What I learned only a couple of days ago was that my Googling last month had failed to detect what has been known to a couple of Austen scholars for several years, but which has not reached the attention of the mainstream -- which is that the author of that anonymous Athenaeum article about Jane Austen was actually a woman! And, what’s more, not just any woman, but a woman who died tragically young in her early thirties, but who had already made a name for herself by then --- the author and critic Maria Jane Jewsbury!

And, what’s also been known only to those few Austen scholars, is that the next new, short section of the 1832 revision, which I also praised last month….

“Miss Austen has the merit (in our judgment most essential) of being evidently a Christian writer: a merit which is much enhanced, both on the score of good taste and of practical utility, by her religion being not at all obtrusive. She might defy the most fastidious critic to call any of her novels (as Coelebs was designated) a dramatic sermon. The subject is rather alluded to, and that incidentally, than studiously brought forward and dwelt upon. In fact, she is more sparing of it than would be thought desirable by some persons; perhaps even by herself, had she consulted merely her own sentiments, but she probably introduced it as far as she thought would be generally profitable; for when the purpose of inculcating a religious principle is made too palpably prominent, many readers, if they do not throw aside the book with disgust, are apt to fortify themselves with that respectful kind of apathy with which they undergo a regular sermon, and prepare themselves as they do to swallow a dose of medicine, endeavouring to get it down in large gulps, without tasting it more than is necessary."
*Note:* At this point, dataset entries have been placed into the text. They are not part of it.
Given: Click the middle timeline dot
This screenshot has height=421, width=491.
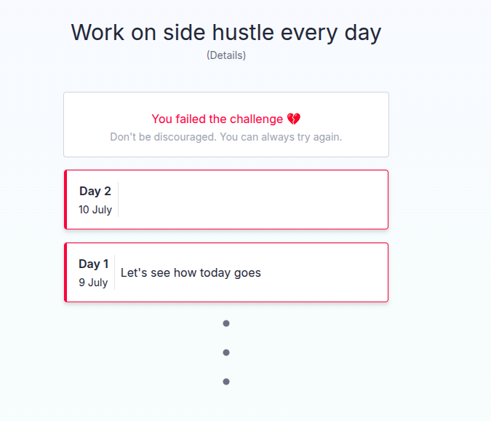Looking at the screenshot, I should pyautogui.click(x=226, y=353).
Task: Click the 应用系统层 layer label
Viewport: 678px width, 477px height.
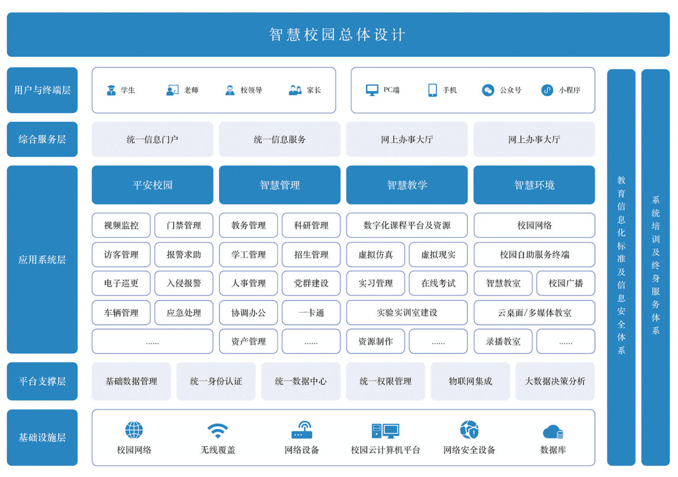Action: 42,260
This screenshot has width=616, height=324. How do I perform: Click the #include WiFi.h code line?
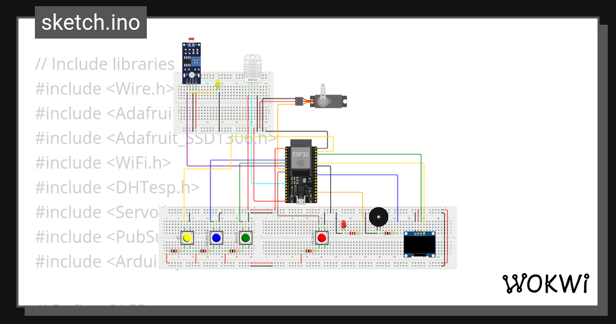pos(103,163)
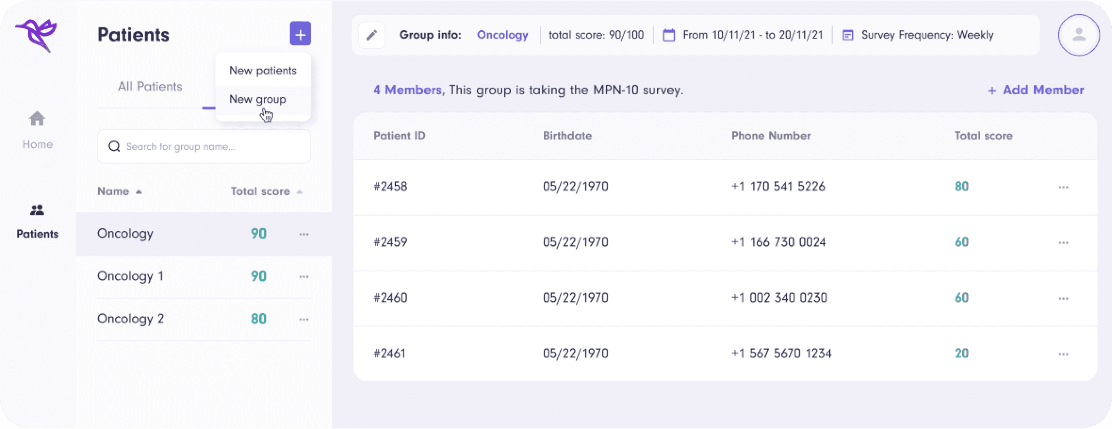
Task: Open options menu for patient #2458
Action: pyautogui.click(x=1063, y=187)
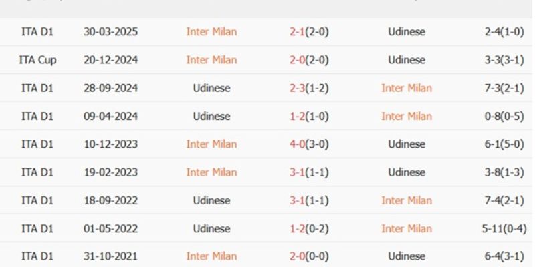Select the 19-02-2023 match date

click(111, 172)
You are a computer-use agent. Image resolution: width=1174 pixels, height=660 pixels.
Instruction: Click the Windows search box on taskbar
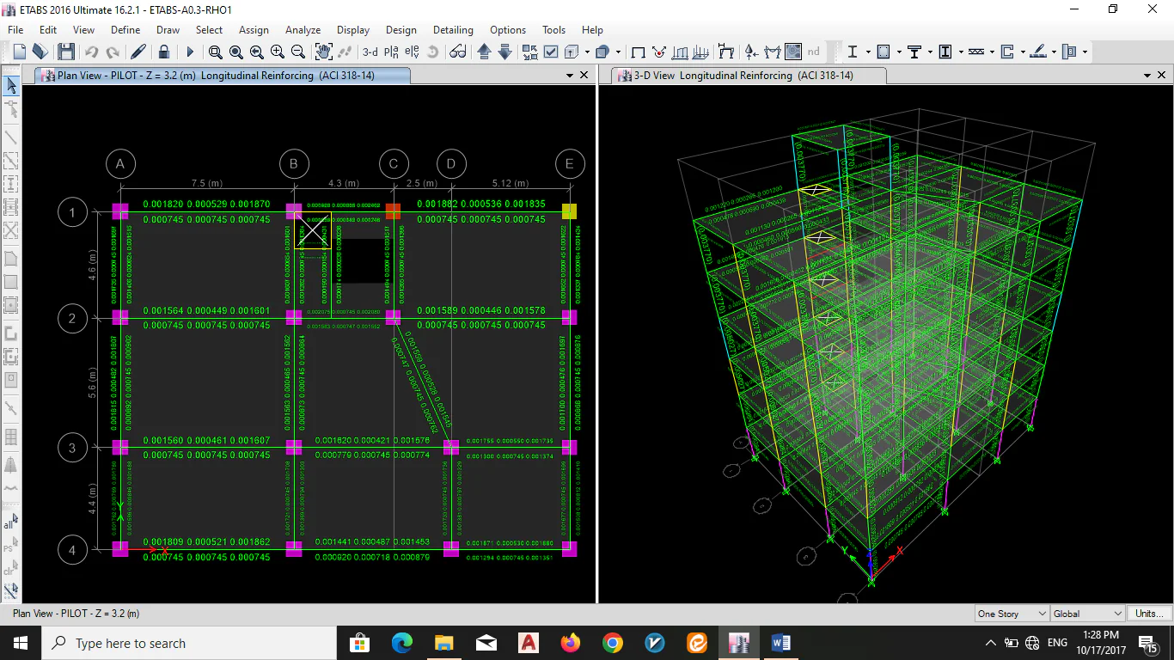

…was actually drawn by Henry Austen from Bishop Whatley’s very famous 1821 article about Jane Austen!

And…Bishop Whately, in referring to Hannah More’s Coelebs in Search of a Wife turns out (as yet some other scholars have noted) also took, without explicit acknowledgment, that phrase “dramatic sermon” from Sydney Smith’s 1809 widely noted deprecation of More’s novel, a review which Jane Austen surely read at the time she wrote to Cassandra her witty bon mot about Coelebs:  “You have by no means raised my curiosity after Caleb; – My disinclination for it before was affected, but now it is real; I do not like the Evangelicals. – Of course I shall be delighted, when I read it, like other people, but till I do I dislike it.”

There’s much much more to this intricately tangled web of unacknowledged quotations over decades in the 19th century than I have outlined, above--- including Henry Lewes’s very famous 1859 paean to Jane Austen, which picks up on several of these earlier sources in a very confusing way--than has ever been succinctly and clearly explained in one summary, which I will write up at a future time.

However, at the very least, in the interim, I wanted to get this clarification of my earlier posts out there, because it illustrates so vividly the sad irony, that the most insightful early reaction to Jane Austen’s fiction (which was published anonymously during JA’s lifetime), in terms of the psychological verisimilitude of her characterizations, and her subtle approach to moral education, was written (anonymously) by another woman! – It speaks volumes about why Jane Austen was misunderstood for so long – because not enough women held the pen during those first crucial decades when the public persona of the late Jane Austen was being set in stone.